LL: My heart belongs to the New York Rocker. I brought them a photo I'd taken the night before of Debbie Harry and Chris Stein onstage with James Chance, and one thing led to another, and soon enough I was shooting for them, then became their Chief Photographer, then Photo Editor. The paper was newsprint, so it wasn’t the best for repro, but it didn't matter. The content was top-notch. We were like a family, a very tight-knit group who had parties, went out to clubs together and pulled all-nighters pasting-up the issues. The Rocker was way ahead of the game as far as knowing who was up-and-coming and where the good music was coming from, and I was lucky enough to get many of those assignments. The other publications I enjoyed working for were the Village Voice (starting as a post-college intern under the tutelage of the legendary Fred McDarrah, who taught his interns priceless lessons about how to protect our work and stand up for our rights), and Sounds, a London-based music paper, which hired me as their US photographer. I give a lot of credit to the music writers and editors I worked with at those papers; I learned a lot from them. And of course, I often set up my own photo sessions with bands that I liked or thought were important to photograph.

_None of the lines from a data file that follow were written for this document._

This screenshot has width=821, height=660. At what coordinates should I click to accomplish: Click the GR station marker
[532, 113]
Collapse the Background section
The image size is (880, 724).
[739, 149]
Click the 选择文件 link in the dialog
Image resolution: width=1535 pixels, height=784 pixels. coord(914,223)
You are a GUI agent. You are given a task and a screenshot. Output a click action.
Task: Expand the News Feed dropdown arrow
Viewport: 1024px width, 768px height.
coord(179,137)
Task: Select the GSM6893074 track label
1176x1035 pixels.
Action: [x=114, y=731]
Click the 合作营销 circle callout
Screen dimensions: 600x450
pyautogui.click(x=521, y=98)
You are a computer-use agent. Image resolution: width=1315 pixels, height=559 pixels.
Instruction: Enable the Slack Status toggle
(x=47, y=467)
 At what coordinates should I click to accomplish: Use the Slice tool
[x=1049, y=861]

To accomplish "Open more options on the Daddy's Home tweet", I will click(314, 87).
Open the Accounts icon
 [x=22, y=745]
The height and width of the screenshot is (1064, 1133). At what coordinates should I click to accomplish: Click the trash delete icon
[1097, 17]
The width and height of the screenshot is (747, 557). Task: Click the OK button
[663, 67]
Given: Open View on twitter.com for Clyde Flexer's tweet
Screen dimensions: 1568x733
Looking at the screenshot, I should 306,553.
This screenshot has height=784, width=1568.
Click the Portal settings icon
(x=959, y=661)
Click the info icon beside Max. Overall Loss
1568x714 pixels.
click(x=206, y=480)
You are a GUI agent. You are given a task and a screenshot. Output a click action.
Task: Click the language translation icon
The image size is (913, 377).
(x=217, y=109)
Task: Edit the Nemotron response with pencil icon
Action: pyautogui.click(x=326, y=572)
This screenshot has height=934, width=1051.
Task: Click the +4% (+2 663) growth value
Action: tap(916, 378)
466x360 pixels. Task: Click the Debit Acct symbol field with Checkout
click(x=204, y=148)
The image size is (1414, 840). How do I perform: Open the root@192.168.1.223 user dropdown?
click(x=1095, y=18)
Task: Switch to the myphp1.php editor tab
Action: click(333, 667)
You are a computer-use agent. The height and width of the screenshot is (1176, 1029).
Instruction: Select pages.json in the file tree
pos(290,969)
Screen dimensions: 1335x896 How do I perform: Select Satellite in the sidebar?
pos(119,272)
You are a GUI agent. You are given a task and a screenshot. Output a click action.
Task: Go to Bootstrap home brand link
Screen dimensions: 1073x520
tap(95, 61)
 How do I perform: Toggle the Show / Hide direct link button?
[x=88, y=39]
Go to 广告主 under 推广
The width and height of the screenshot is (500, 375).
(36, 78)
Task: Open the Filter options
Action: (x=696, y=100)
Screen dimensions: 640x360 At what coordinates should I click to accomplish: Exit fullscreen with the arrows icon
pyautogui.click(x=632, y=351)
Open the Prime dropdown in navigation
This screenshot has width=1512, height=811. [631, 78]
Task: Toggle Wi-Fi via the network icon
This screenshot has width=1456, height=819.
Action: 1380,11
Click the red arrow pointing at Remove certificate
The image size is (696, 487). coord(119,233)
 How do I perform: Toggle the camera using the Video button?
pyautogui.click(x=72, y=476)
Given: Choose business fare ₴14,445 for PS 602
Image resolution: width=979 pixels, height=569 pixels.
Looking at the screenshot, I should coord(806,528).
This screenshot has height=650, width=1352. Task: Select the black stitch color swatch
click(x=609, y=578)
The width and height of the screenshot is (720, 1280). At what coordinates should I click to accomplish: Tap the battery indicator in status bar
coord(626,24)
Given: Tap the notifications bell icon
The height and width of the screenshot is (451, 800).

PR: Why did you put down your camera?
LL: Oh, a variety of reasons. The short answer is, I'd grown tired of it. I didn't like where the music industry was headed. Portrait sessions were becoming fashion shoots; often the styling and makeup seemed more important than the artist. I sometimes found myself on huge soundstages, often with ten or fifteen people in the room, each with an opinion about what the artist or I should be doing. I missed the intimacy and authenticity of one-on-one sessions.  I was losing control of my images and what I wanted to accomplish. I could see where the industry was headed, packaging and marketing artists, and it lost its appeal to me. At the same time, I was painting, making Super-8 films, illustrating children's books, shooting music videos, about to get into an animation project at MTV. There were so many other things I wanted to try.

PR: Your bio states that you are a self-taught artist. Where were you headed when you made the turn into art?
LL: I was probably at my peak earning power as a photographer. By then I'd been shooting a lot for record labels, i.e. the plum jobs one hopes for as a freelance photographer. But I didn't feel very challenged anymore (creatively) and I wanted to try something new. I decided I needed a hobby. I walked over to Pearl Paint and I bought a beginner's set of Windsor and Newton paints. I had no idea if I could paint or not, or what it would look like. I pulled out one of my photographs and copied it, and I liked what I saw. I then spent the next few years doing both painting and photography, including illustration. (Fortunately I had a wonderful agent, Laura Hinds at Visages, who encouraged me in whatever I wanted to do, and began to rep my illustration work as well). A few years into it I decided to put down my camera and just paint.

PR: Are you thinking of restarting your photography career?
LL: I have no plans to, but I see photos in my head all the time. I wish I could just click some sort of internal shutter. That being said, I'm thoroughly enjoying going through my archives (I've done over five hundred photo sessions) and revisiting the work, some of which I hadn't seen since the day it was shot. I'm thrilled that my work is starting to be recognized by museums and important galleries. I'd like to continue showing my work, and hope to do a book. I think that's the next step.

Laura Levine: Musicians opens Thursday, July 21st at Steven Kasher Gallery. 521 West 23rd Street, NY, NY.